From Mecca to Toronto
On display for the first time in Toronto is a 100-year-old silk fragment from a hizam — part of a ceremonial draping that covers the Ka’ba, Islam’s holiest site to which millions of Muslims made the annual pilgrimage on Friday August 9, 2019.
The Ka’ba is draped in a black ceremonial covering known as the kiswa, and around the upper part of the kiswa runs the hizam — an ornamented belt embroidered in silver and silver-gilt thread with Qur’anic verses relating to the pilgrimage.
This hizam is one of the Aga Khan Museum’s most significant textiles and is on special display until September 9, 2019. Measuring eight metres long and nearly one metre tall, it once belonged to a kiswa that measured 47 meters and was made in Cairo around the early 20th century.
As one of the most prominent kiswa ornaments, the hizam traditionally runs the length of the Ka‘ba’s upper perimeter.

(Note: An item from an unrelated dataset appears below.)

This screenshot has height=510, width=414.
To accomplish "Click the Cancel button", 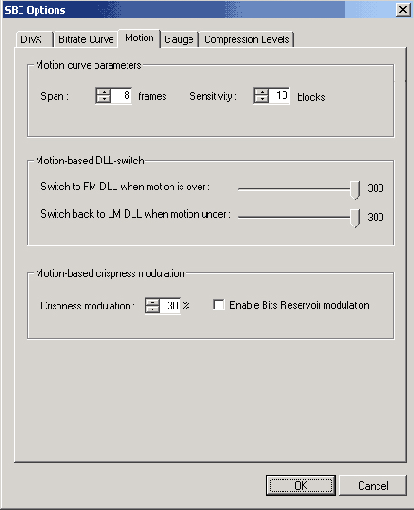I will pyautogui.click(x=373, y=485).
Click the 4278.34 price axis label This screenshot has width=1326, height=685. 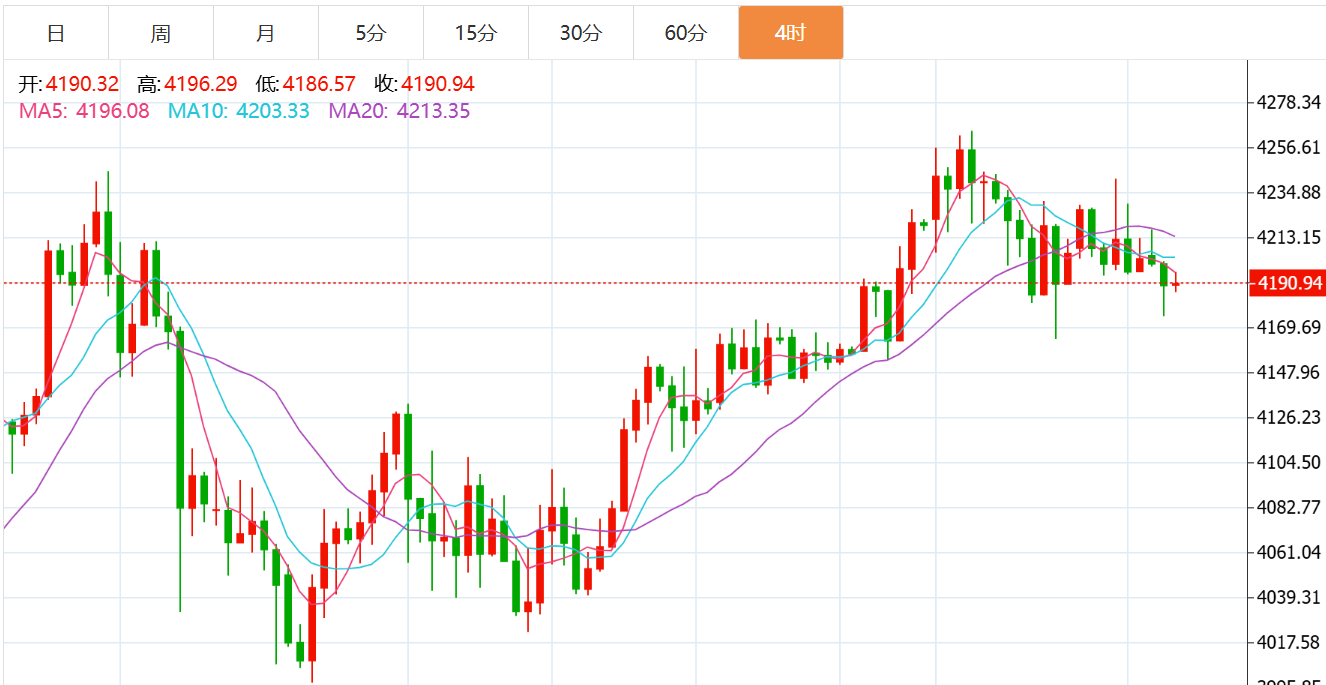pyautogui.click(x=1290, y=102)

The inscription here contains verses 27-29 from chapter 22 (Al-Hajj) of the Qur’an:
“And proclaim to mankind the hajj. They will come to you on foot and on every lean camel, they will come from every deep and distant mountain highway. That they may witness things that are of benefit to them, and mention the name of Allah on appointed days, over the beast of cattle that He has provided for them. Then eat thereof and feed therewith the poor who have a very hard time. Then let them complete their prescribed duties and perform their vows, and circumambulate the Ancient House.”
The roundels contain further Qur’anic references that mention ‘God the Eternal’ as well as the Prophet Muhammad.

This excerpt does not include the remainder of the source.